Have a killer team. Quora, Brizzly, SimpleGeo and Square have all gotten funding over the past year, and it would be fatuous to think that their founders' backgrounds at Facebook, Google, Digg and Twitter had nothing to do with those deals. We suspect that the access to high-quality networks of investors, which generally comes along with working at one of the larger tech companies, helps in securing funding. But also, having been an important part of a world-famous and innovative team proves a lot to would-be investors. And look at Internet phenom Ze Frank; the meme master got $500,000 in seed money for his stealth social gaming startup.

But a "killer team" doesn't necessarily mean all-star tech pedigrees and Internet fame. Investors are looking for, to put it plainly, good people who are intelligent in their disciplines and flexible in how they see the product.

As VC Sumeet Jain of CMEA Capital wrote to us, "If we can't think of a better team, we're excited ... Seed and Series A companies can pivot several times, and the company at the end of several years of development can be radically different than what was first envisioned.
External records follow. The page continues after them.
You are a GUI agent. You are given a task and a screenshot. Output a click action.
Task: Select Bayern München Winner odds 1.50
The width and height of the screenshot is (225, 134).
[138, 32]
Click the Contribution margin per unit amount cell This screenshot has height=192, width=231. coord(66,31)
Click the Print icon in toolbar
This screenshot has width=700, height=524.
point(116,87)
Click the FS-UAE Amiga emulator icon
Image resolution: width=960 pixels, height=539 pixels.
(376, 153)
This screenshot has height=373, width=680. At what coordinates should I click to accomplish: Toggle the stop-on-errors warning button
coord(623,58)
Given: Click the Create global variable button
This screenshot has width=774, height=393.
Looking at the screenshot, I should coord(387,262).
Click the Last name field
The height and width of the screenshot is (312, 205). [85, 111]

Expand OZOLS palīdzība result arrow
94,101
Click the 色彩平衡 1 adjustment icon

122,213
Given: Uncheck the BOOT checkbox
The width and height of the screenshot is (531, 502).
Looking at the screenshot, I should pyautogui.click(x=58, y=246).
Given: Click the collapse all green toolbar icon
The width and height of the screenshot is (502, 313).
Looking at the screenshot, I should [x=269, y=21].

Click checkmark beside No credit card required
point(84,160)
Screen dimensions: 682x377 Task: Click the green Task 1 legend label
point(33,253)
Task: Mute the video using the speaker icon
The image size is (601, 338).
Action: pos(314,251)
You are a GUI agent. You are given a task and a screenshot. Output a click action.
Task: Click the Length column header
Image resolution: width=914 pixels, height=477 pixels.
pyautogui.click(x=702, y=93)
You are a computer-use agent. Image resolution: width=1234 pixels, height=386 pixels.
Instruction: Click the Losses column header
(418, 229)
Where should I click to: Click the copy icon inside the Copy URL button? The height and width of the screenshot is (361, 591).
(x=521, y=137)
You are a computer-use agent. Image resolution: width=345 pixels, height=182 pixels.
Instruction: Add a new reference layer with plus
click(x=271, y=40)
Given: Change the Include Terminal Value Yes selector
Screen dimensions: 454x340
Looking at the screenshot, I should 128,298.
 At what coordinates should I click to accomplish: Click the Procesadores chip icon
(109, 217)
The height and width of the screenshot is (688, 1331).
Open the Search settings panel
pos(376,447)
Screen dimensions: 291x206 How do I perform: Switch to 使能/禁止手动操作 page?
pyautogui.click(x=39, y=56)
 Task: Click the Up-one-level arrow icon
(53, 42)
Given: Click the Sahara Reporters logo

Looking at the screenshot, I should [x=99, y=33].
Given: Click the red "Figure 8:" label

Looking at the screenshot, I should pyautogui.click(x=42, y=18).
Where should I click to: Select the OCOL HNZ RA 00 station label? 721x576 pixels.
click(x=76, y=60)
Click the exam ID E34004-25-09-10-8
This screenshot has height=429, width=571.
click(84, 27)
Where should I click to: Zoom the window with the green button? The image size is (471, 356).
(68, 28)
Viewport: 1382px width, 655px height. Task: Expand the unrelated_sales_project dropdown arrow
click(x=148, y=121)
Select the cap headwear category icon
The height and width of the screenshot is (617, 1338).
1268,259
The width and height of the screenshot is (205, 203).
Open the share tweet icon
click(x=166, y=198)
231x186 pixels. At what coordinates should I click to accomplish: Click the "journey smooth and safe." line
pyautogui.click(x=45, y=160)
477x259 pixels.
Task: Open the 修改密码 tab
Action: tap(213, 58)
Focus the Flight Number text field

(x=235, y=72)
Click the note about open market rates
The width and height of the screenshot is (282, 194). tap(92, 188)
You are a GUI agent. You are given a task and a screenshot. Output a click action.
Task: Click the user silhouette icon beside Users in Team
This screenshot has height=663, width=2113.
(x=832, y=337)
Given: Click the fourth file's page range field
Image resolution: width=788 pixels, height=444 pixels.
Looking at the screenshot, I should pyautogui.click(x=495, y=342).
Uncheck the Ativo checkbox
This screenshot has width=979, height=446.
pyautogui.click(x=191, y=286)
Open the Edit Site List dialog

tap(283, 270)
The bet, therefore, has to be on the team to a much greater degree than any one idea or business."

Examples:
--SimpleGeo's Series A: Matt Galligan was the boy genius behind SocialThing, a product of the TechStars program and an AOL acquisition in its early stages. Joe Stump was the chief architect of Digg. When Galligan told us last year that they were working together on a social, location-based startup, his passion for the project was on par with his team's expertise. Funding a team like that was a safe bet.

--Quora's Series A: Facebook's engineers are reportedly some of the best in Silicon Valley. So when a few of Facebook's early hires--including the company's CTO, Adam D'Angelo--bolted to start something new, investors were certain that whatever came out of the company would be scalable and beautifully coded.

--Square's $10M Series A: It's true that investors love apps dealing with shopping and finance, but what jump-started Square's success early on was the big-name appeal of its CEO, Jack Dorsey. As a Twitter co-founder, Dorsey carried that most elusive of Silicon Valley trophies: mass adoption. Dorsey's cachet undoubtedly helped Square secure its atypically large Series A.

Have a killer business model and revenue opportunities. While we've seen a few examples of new apps getting funded as the founders steadfastly refuse to focus on revenue during formative product-development stages, we're seeing many more deals being made around apps that show solid, money-making potential out of the gate.

The technology market may boom and bust, the global financial market may crash and recover, but VCs will never get tired of companies that can make money.

Even if the tech world is full of bigger competitors than your company, your startup still has a chance at raising money (and at longer-term success) when there's a proven revenue model and enough customers, users and revenue to go around.

Examples:
--Shopkick's $15M Series B: Shopping and location apps are among the hottest for investors right now, and it's easy to see why. They connect to a direct revenue pipeline (advertising dollars for marketing campaigns and, depending on how the app is executed, user dollars for special features) and a huge amount of pursuant data on how, where and when people spend money. Shopkick is capitalizing on both trends at once and is primed to snag consumer and brand attention and cash.

--Blip.tv's $10M Series C: Blip.tv did revenue the old-fashioned way: It asked users to pay for their service. And although YouTube, which has chronically struggled to turn a profit, has proved to be the Goliath of the online video world, Blip.tv and a handful of scrappy video startups have fared well through offering clever partnerships and freemium benefits.

--LivingSocial's Series C: LivingSocial is competing with Groupon, the large and fairly well-known bargain-hunters' app. But when it comes to this market and this economy, there's enough room for more than a few smart-shopping sites and applications. By linking their product directly to consumers' buying habits and creating a built-in opportunity to partner with large brands and small local businesses alike, LivingSocial crafted an attractive investment opportunity.

Jolie O'Dell is a technology and social media journalist for Mashable.